シュイスキー家はモスクワ大公国を牛耳っていたが、それ故に他の大貴族から疎まれていた。
大貴族はシュイスキー家がイヴァン四世の亡母エレナ・グリンスカヤを侮辱して大公から死刑を宣告されると、嬉々としてその判決を支持した。
もっとも、そうであるからと言って大貴族がイヴァン四世を敬っているわけではなかった。

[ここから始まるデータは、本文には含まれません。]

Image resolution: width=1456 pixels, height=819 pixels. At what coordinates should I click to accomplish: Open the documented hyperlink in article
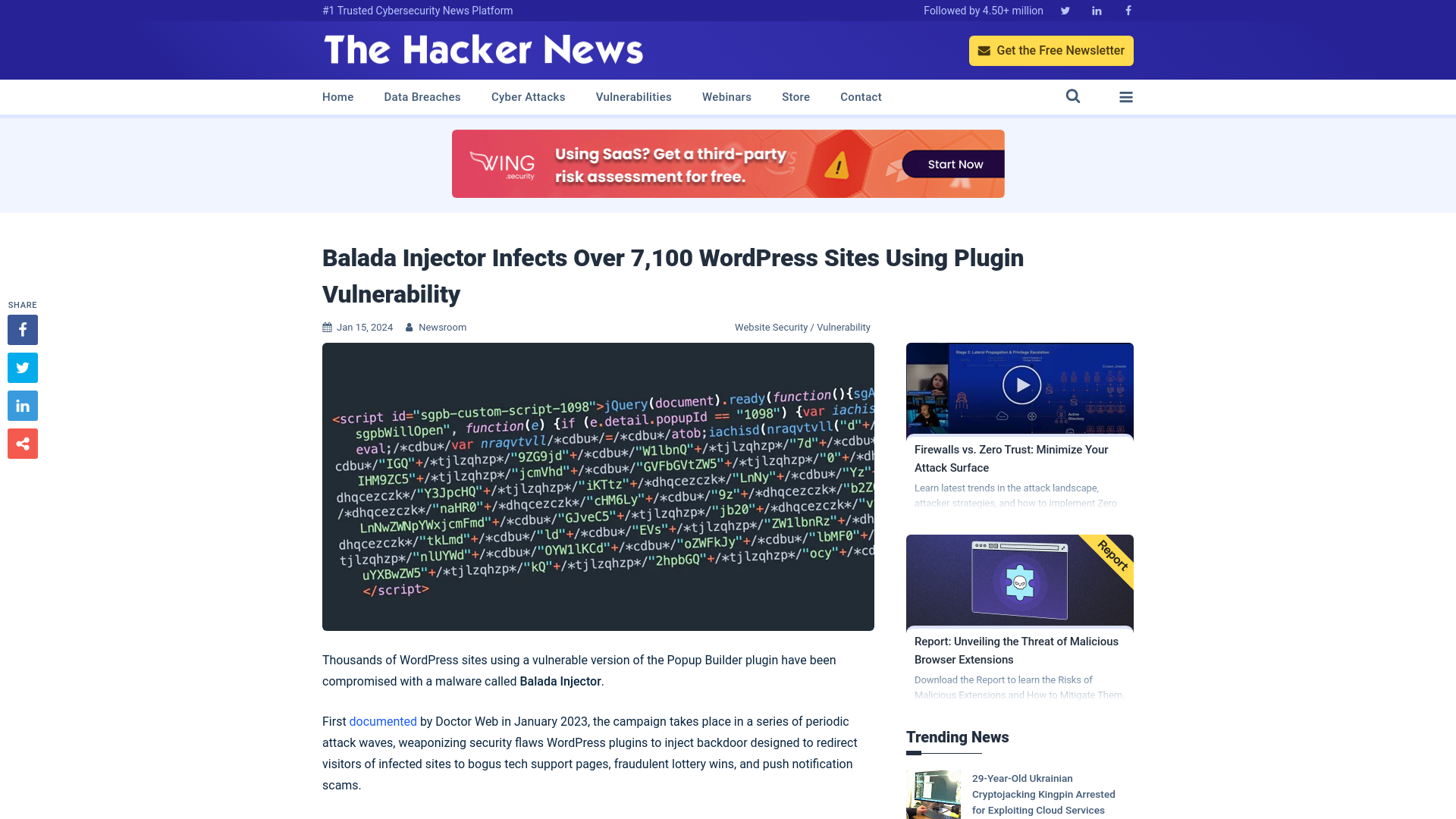coord(383,721)

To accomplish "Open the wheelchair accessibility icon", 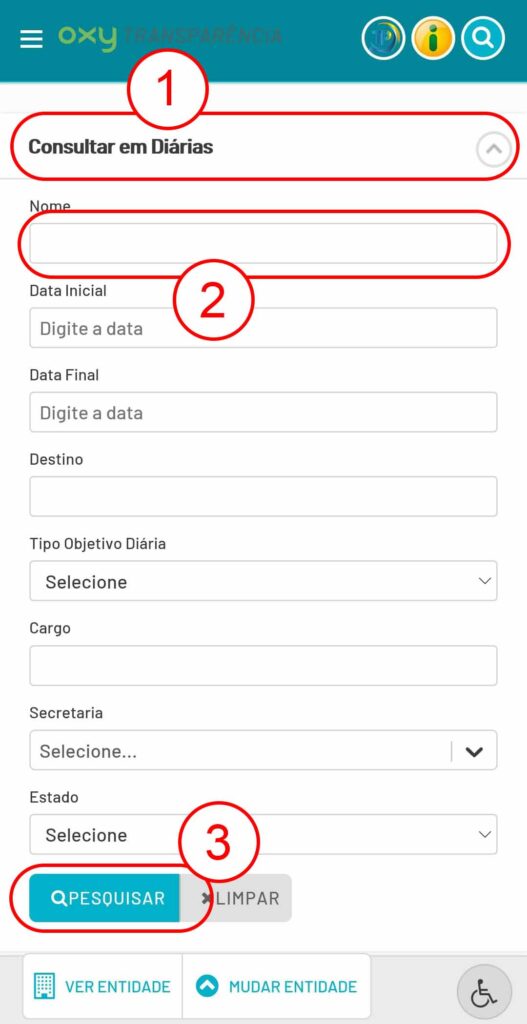I will [484, 992].
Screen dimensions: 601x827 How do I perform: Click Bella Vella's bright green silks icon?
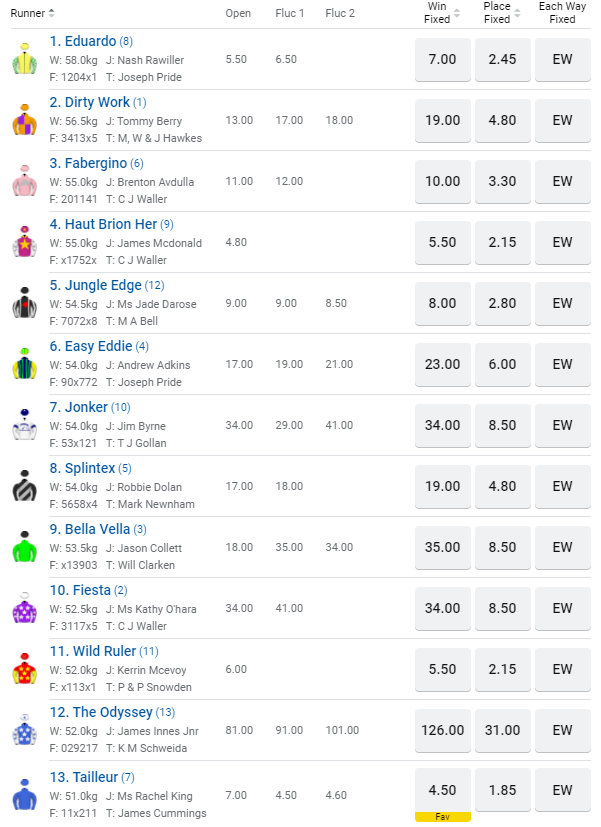[x=24, y=548]
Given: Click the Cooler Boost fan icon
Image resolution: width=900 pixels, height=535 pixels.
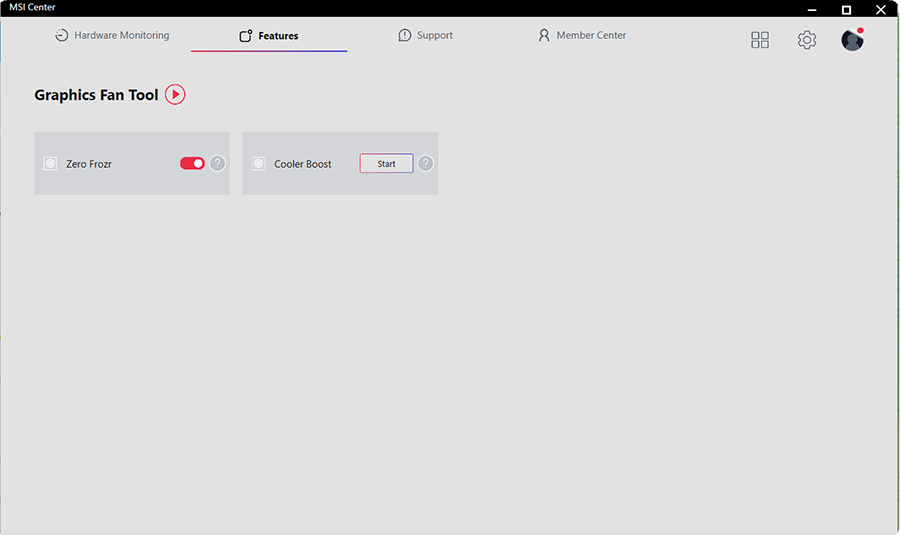Looking at the screenshot, I should coord(259,164).

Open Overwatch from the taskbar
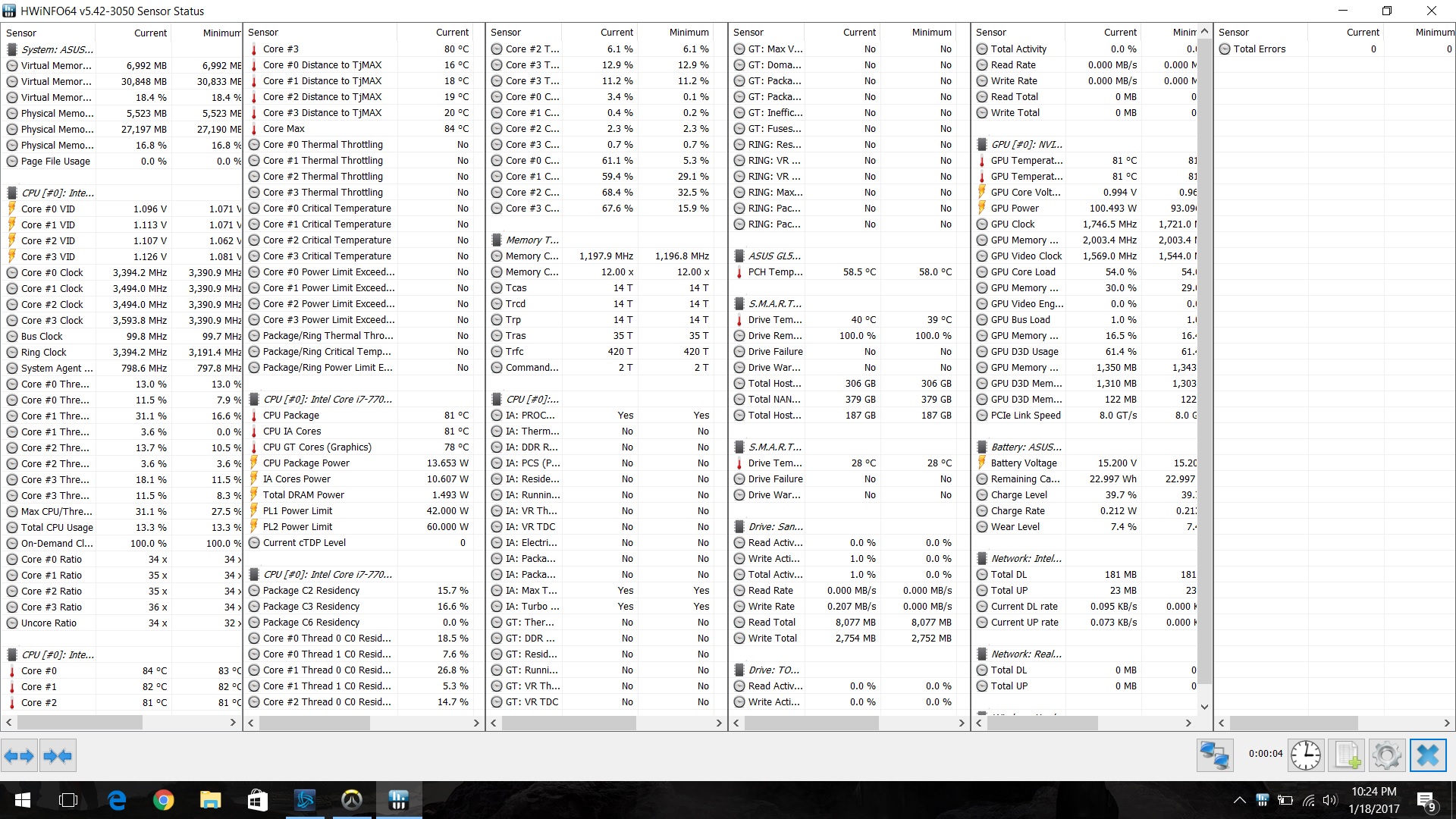(x=351, y=800)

孤児の少年であって後ろ盾のないイヴァン四世が廃されないのは、そうすれば権力闘争に歯止めが利かなくなるからだった。
かつてルーシはそのせいでモンゴル帝国にあっさりと攻略され、モンゴルの金帳汗国に従属させられた。
モスクワもルーシ人のイヴァン一世が金帳汗国から徴税と貢納を請け負ったことで台頭し、モンゴル帝国の通商網や「モンゴルの平和」の恩恵にたっぷりと与った。
そのようなモスクワが大公国として独立できたのは、金帳汗国の首邑であるサライ市がティムール帝国により破壊されたからだった。
ティムール帝国もチャガタイ汗国とイル汗国の王権を受け継いでいた。
金帳汗国はティムール帝国に惨敗すると、カザン汗国やアストラハン汗国が分離した。
こうしたモンゴル帝国の動きに対し、モスクワ大公国はロシアにおける覇権をゆっくりと確立していった。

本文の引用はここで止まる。